OOcan be understood intuitively. The vector group is column-by-column, and a column that cannot be represented by the original column is added, so the rank must be increased by 1.
If the equation system (II) has a solution, then the vector b \pmb{b}b can be vector groupα 1 , α 2 , … , α n \pmb{\alpha_1,\alpha_2,\dots,\alpha_n}a1,a2,…,anLinear representation, so r ( A ‾ ) = r ( A ) < n . r(\overline{A})=r(A)<n.r(A)=r(A)<n.

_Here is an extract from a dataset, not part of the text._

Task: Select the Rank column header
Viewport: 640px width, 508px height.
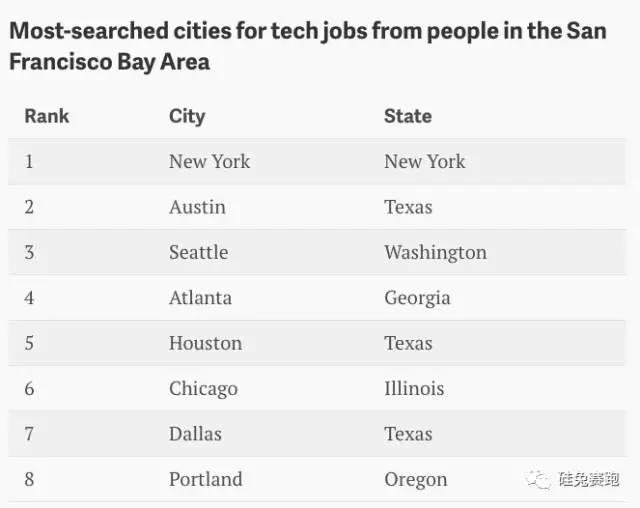Action: (x=47, y=116)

The characteristics of rank in all cases are discussed as shown in the figure below.
In summary, the following general conclusions can be drawn:
- Inhomogeneous equations have solutions ⇔ \Leftrightarrow⇔ r ( A ‾ ) = r ( A ) . r(\overline{A})=r(A). r(A)=r(A).
- Inhomogeneous equations have no solution ⇔ \Leftrightarrow⇔ r ( A ‾ ) ≠ r ( A ) , r(\overline{A})\ne r(A), r(A)=r(A), 或 r ( A ‾ ) = r ( A ) + 1. r(\overline{A})=r(A)+1. r(A)=r(A)+1.
In fact, if there is a solution, we can discuss it again, so let's put it in the chapter of equations later and let's talk about it in detail.
write at the end
It seems that I have neglected the nature of the equality of three ranks, so that the question at the beginning arises.
Now it is increasingly recognized that vectors are an important tool throughout linear algebra.